Montreal Climate Summit kicks off with commitments to better protect the planet
Global News
Despite commitments, some people point out that cities like Montreal face a number of challenges to implementing policies to address the climate emergency.
According to delegates at the third annual Montreal Climate Summit, gatherings like these are good for building morale, mobilizing people and making new commitments.
“It’s a good sharing of best practices where people can take something that’s happening here and apply it there,” explains Alan DeSousa, opposition city councillor and borough mayor for Saint-Laurent.
Some of those ideas include a plan by eight Montreal universities to figure out how to measure scope three emissions and to come up with ways for each campus to adapt to climate change.

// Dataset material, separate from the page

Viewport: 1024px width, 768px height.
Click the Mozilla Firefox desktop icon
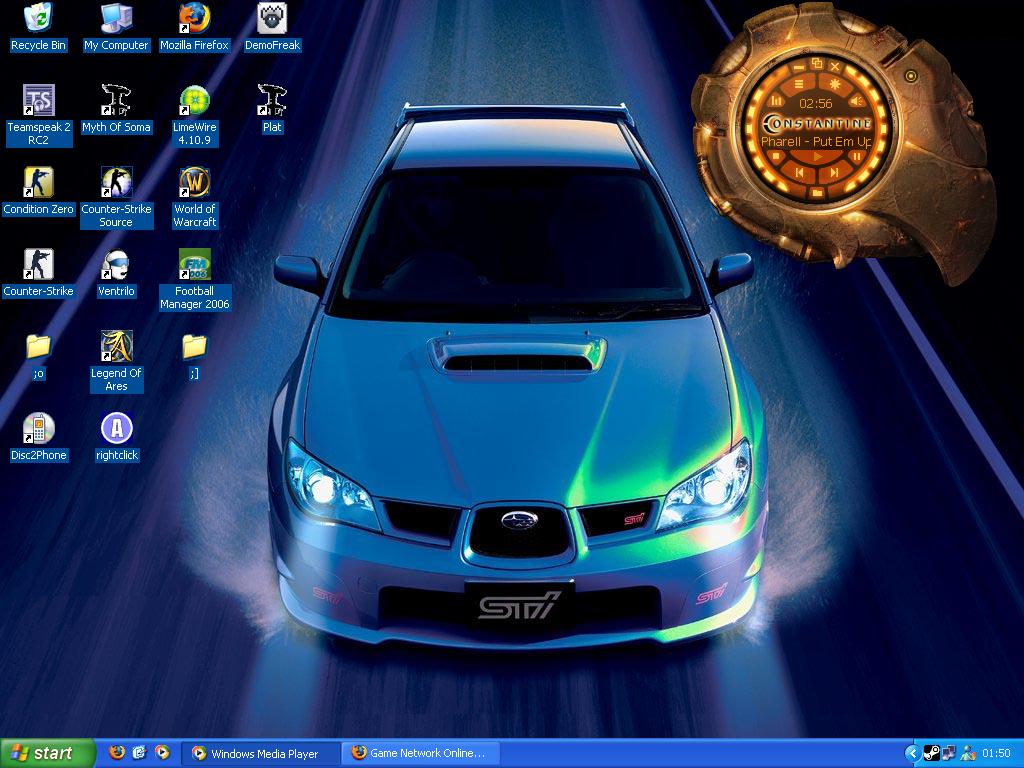(194, 19)
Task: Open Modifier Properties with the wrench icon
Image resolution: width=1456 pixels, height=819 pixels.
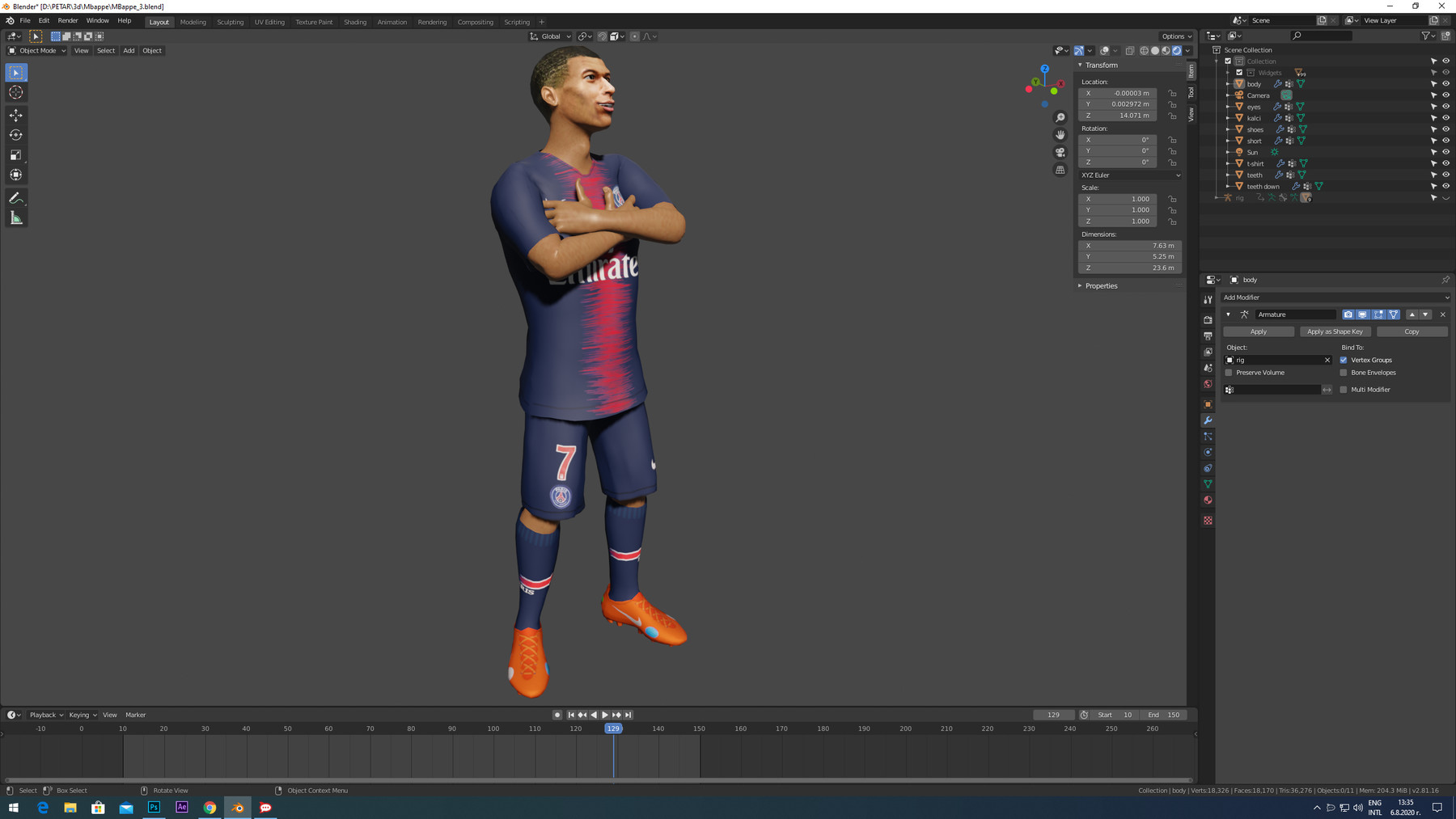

“A university campus is like a small neighbourhood,” says Cédrick Pautel, secretary general for École de technologie supérieure. “We have parks, we have buildings we have to take care of. Many of our buildings were built in the 1950s, 60s and 70s.”
He says researchers will share what they learn with the public.
Another plan, this one by the City of Montreal, is to redirect city pension fund investments towards greener ventures.
According to Marie-Andrée Mauger, City of Montreal executive committee member for ecological transition and the environment, “we will remove, within the next four years, all the fossil fuel investments in all the retirement funds of the City of Montreal.”
She adds that those investments are valued at $10 billion.